Chapter 7 Bankruptcy
Get rid of your debts today and protect your future income in a chapter 7 bankruptcy.
Chapter 7 is a liquidation proceeding. One way to understand this procedure is to think of it in terms of a bargain that you make with the Bankruptcy Court. When a person files a chapter 7 they are in essence telling the Bankruptcy Court that they are willing to turn over to the Bankruptcy Court all of their nonexempt assets (those assets that are in excess of the things that are allowed to keep when they file bankruptcy). In exchange for surrendering your nonexempt assets to the bankruptcy court you obtain an immediate discharge (release) from your debts.
Another way to describe, or think about, Chapter 7, is in terms of future income protection.
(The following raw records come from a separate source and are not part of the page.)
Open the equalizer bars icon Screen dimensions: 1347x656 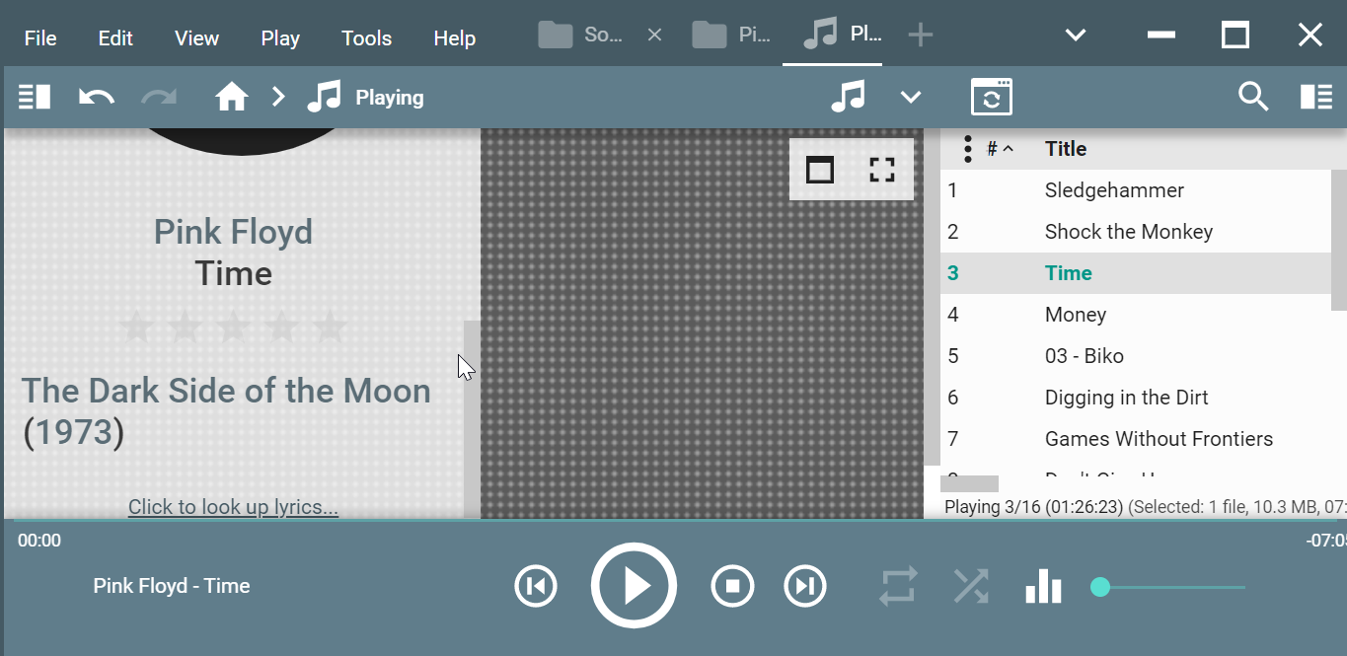(1043, 587)
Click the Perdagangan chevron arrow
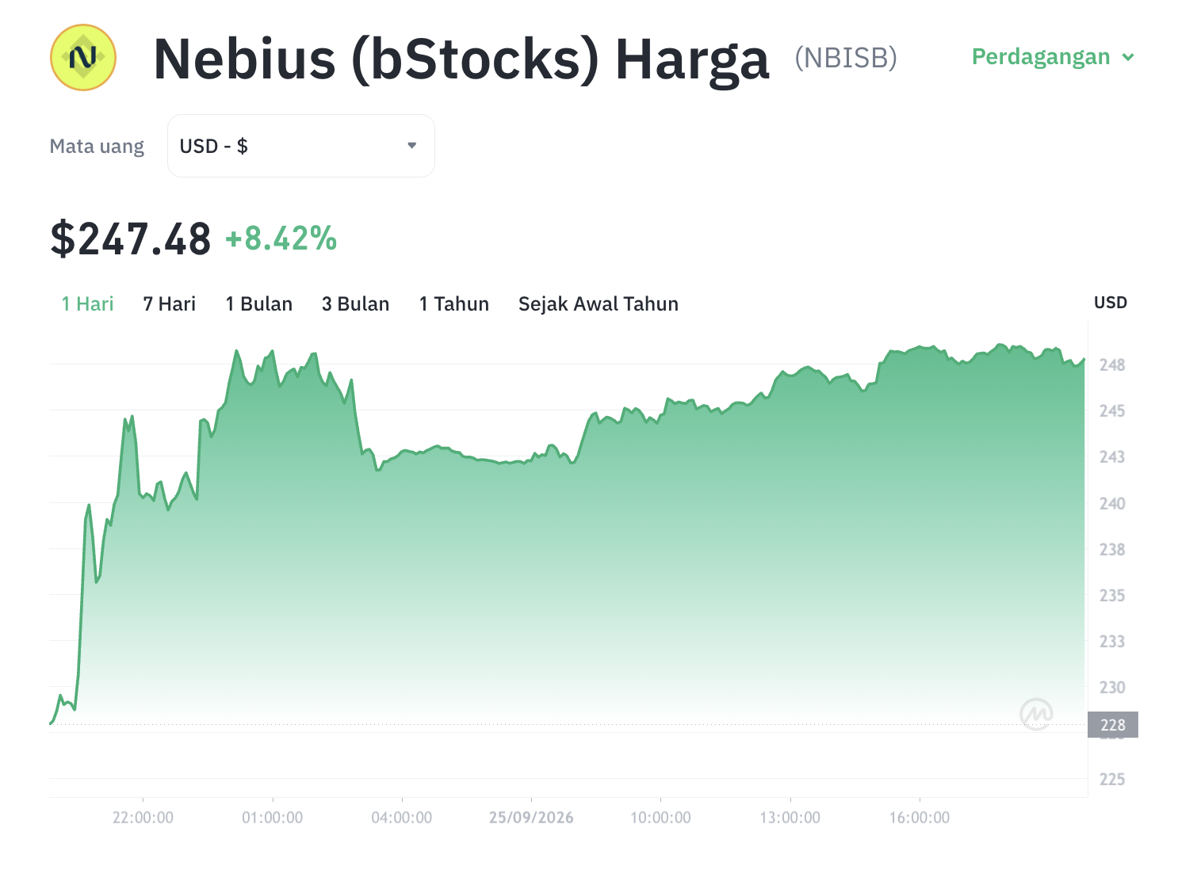The height and width of the screenshot is (870, 1178). [x=1128, y=57]
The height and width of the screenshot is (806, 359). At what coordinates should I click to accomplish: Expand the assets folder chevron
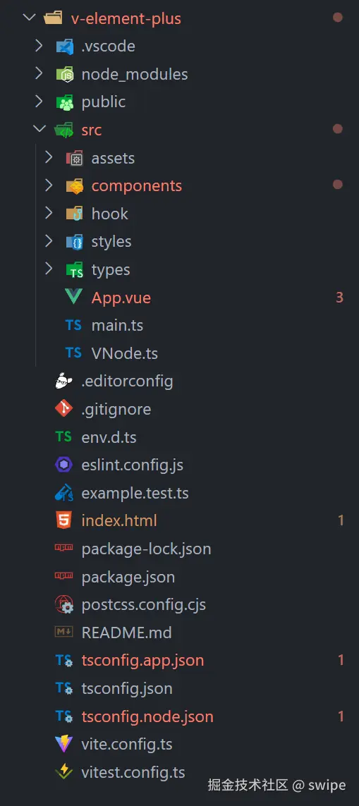tap(49, 157)

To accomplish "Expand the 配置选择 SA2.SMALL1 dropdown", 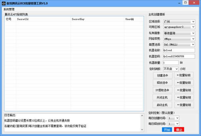I will 179,44.
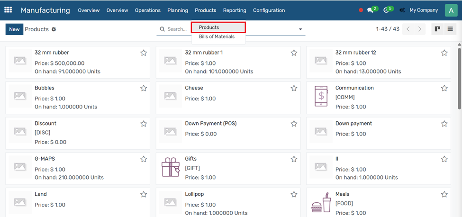Go to the next page arrow

coord(419,29)
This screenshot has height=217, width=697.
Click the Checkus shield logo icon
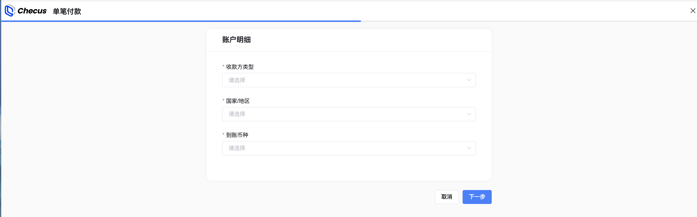tap(10, 11)
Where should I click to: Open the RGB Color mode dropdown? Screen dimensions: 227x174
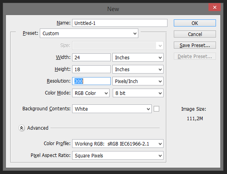pos(91,93)
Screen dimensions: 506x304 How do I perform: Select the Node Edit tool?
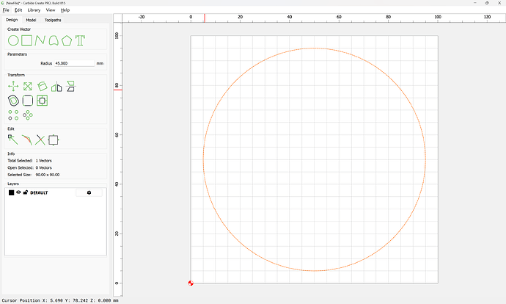point(12,140)
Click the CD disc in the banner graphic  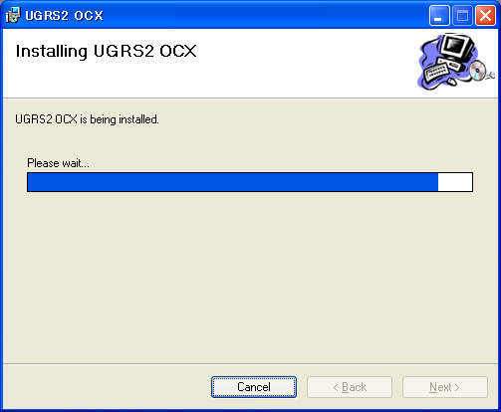click(478, 71)
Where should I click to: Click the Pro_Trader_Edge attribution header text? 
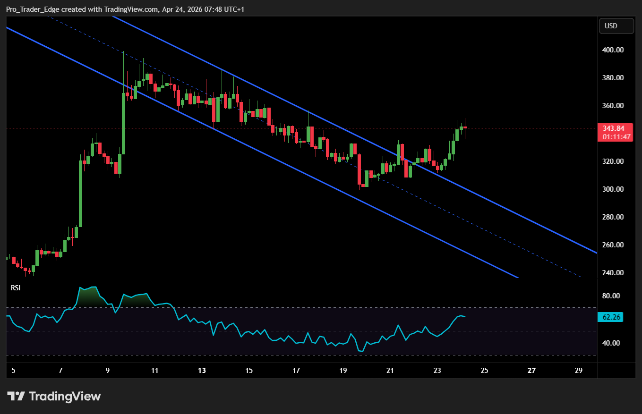[125, 9]
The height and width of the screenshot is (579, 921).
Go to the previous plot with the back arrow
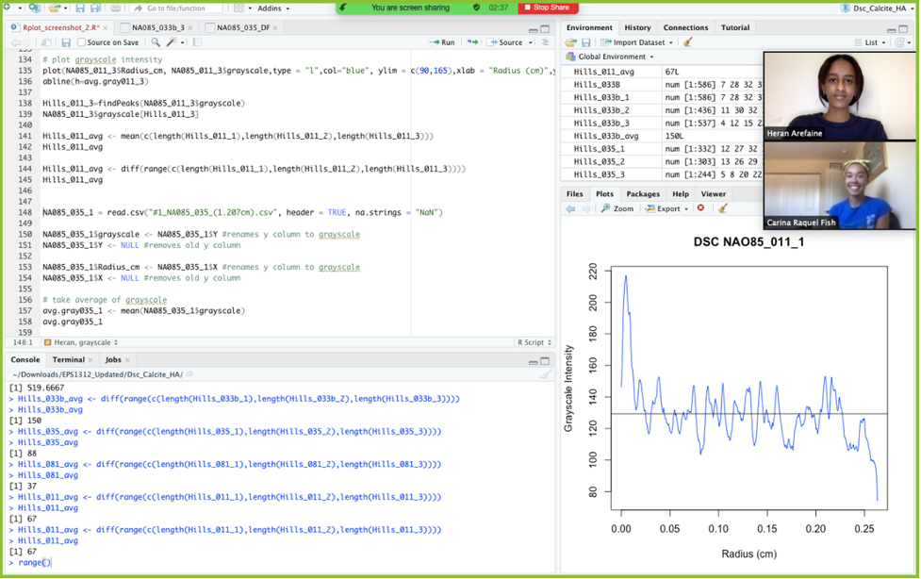(x=570, y=208)
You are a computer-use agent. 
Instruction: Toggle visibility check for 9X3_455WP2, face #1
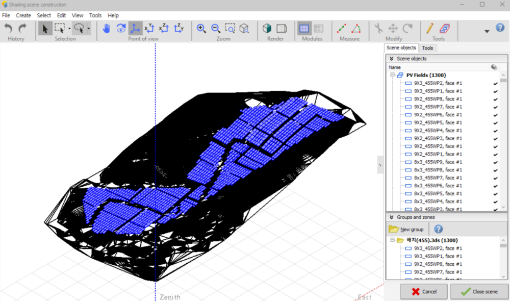coord(495,83)
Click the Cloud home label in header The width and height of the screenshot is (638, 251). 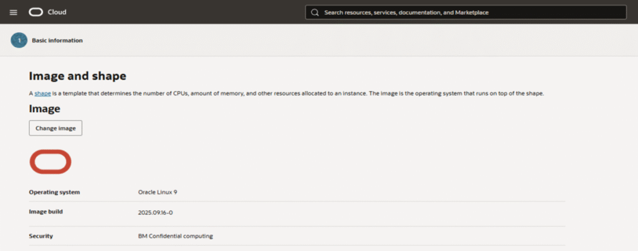(x=57, y=12)
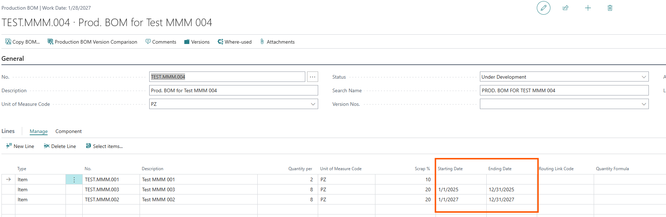
Task: Open Copy BOM action
Action: [23, 42]
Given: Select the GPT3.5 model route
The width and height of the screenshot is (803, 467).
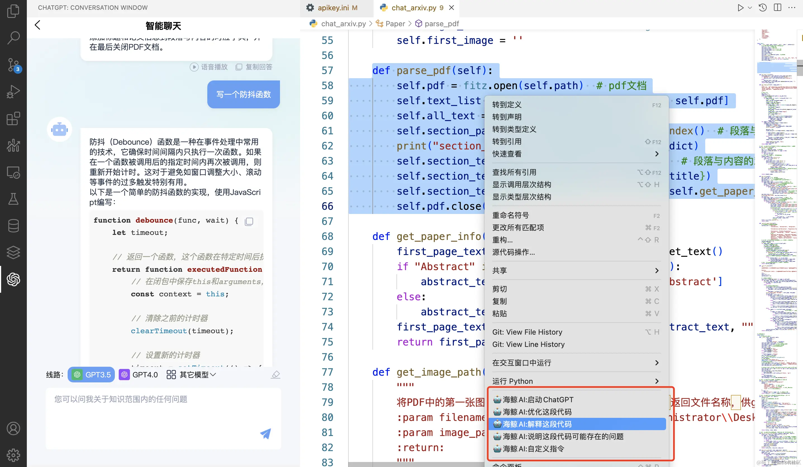Looking at the screenshot, I should 91,374.
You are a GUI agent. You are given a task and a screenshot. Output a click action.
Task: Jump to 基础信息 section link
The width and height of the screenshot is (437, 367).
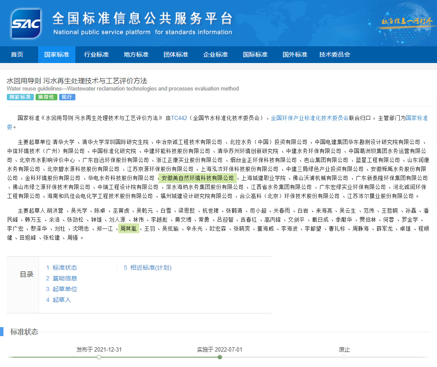pyautogui.click(x=62, y=278)
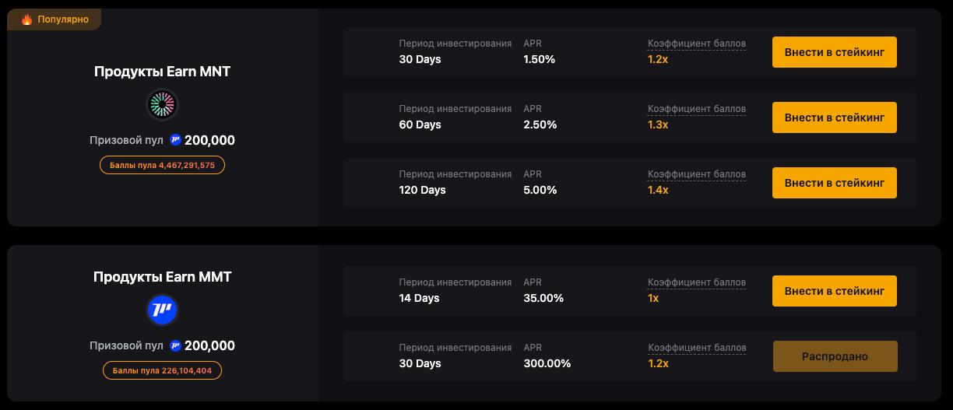Click the Популярно popular badge
The height and width of the screenshot is (410, 953).
pyautogui.click(x=55, y=19)
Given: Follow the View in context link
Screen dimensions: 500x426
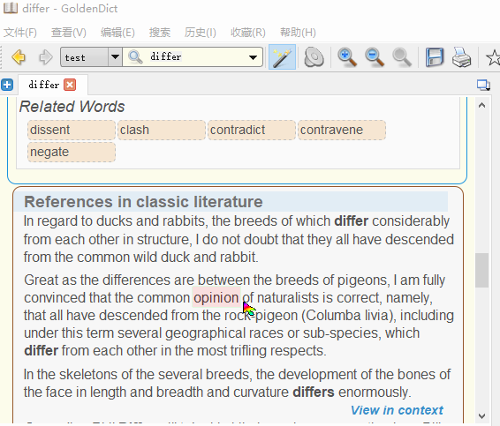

By making the bargain with the Bankruptcy Court described above, you get to keep all of your income that you earn in the future without having to worry that the creditors from your past will try to collect those debts in the future.
Your ability to file a chapter 7 may be limited by your current income, the kind of debt you owe, and whether or not you have filed a bankruptcy in the past. Chapter 7 is limited to those individuals who are reasonably unable to pay their debts. Your ability to reasonably pay your debts may be limited by the “Means Test” that is part of the bankruptcy process.
Not every debt is eligible to be discharged in a chapter 7. The debts that most commonly cannot be discharge in bankruptcy include support obligations, recent taxes, and student loans (unless a hardship as defined under the law can be proven in court). There are a number of other debts that cannot be discharged in bankruptcy, but it is advisable to seek the advice of an experienced bankruptcy attorney to determine if any other debts cannot be discharged in bankruptcy.
The law limits how often an individual may obtain a discharge in bankruptcy. Generally speaking the person may only obtain a discharge in a chapter 7 once every eight years.